Robert Koch Gold Medal 2019
Martin J. Blaser always says that the most important thing in life is to follow your inner voice, when young colleagues ask for some parting advice: “Follow your nose, and see where it leads!” Blaser’s life’s work is an impressive example of just how far this attitude can take you.
In 1998, he set up the “Foundation for Bacteria” in order to promote broader studies on the complex role of bacteria. Blaser and his team found the first indications that a colonization of the human stomach with H. pylori can protect against serious diseases of the esophagus, including esophageal cancer. And there were strong indications that it also helped prevent asthma among children.

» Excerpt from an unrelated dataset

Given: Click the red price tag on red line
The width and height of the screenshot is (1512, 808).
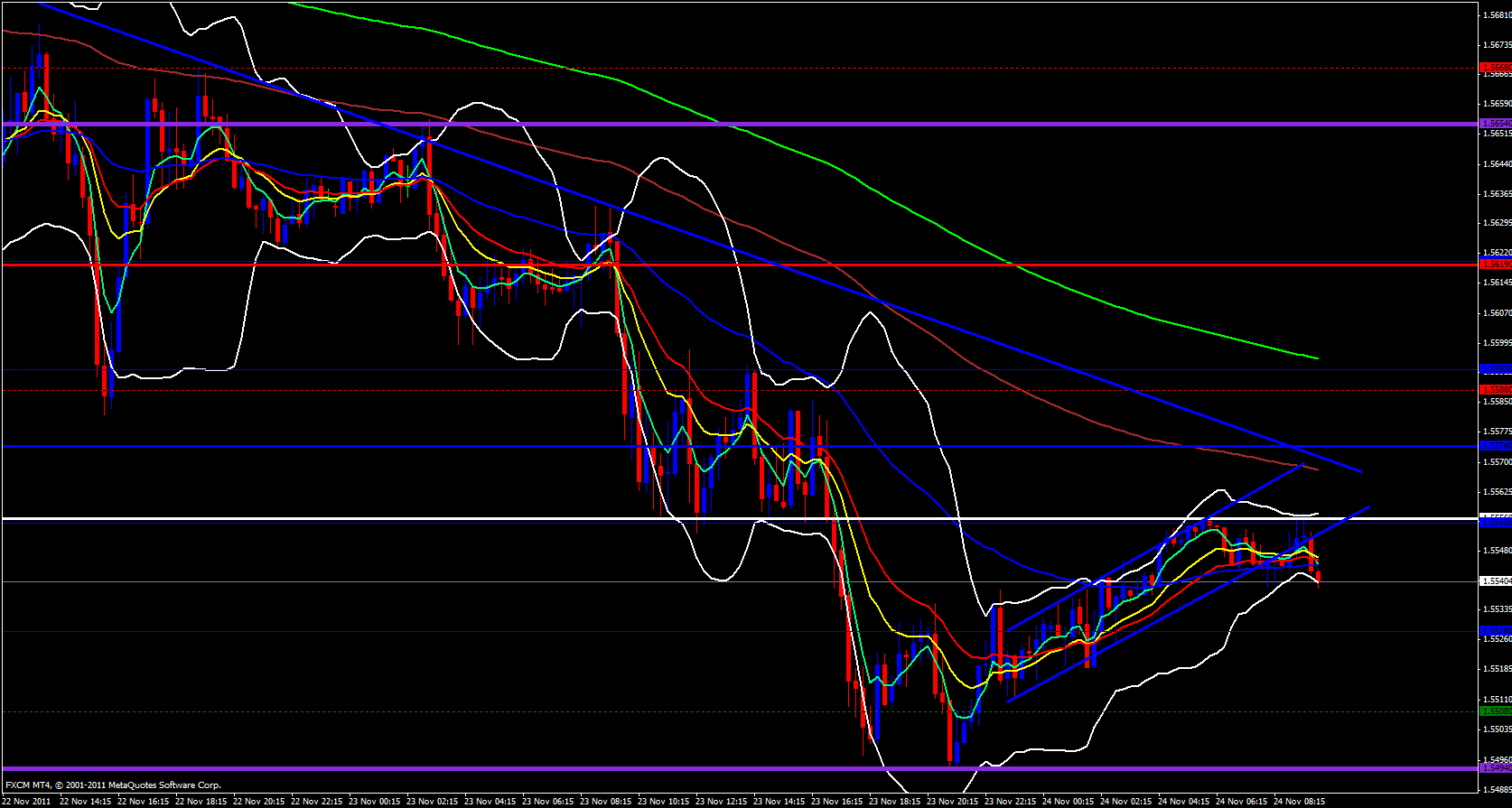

In his much-quoted essay “What are the consequences of the disappearing human microbiota?”, which he published in 2009 together with the American microbiologist Stanley Falkow, he warned against a fatal “extinction” in the human microbiome that had led to a massive increase in diseases occurring in modern civilization, such as diabetes, asthma, obesity and food allergies. The experiments conducted in his lab showed that early life antibiotic exposures could play causal roles in obesity, juvenile diabetes, and inflammatory bowel disease through a perturbed microbiome. In his book “Missing Microbes: How the Overuse of Antibiotics Is Fueling Our Modern Plague”, Blaser made his work available to a broader readership, now translated into 20 languages.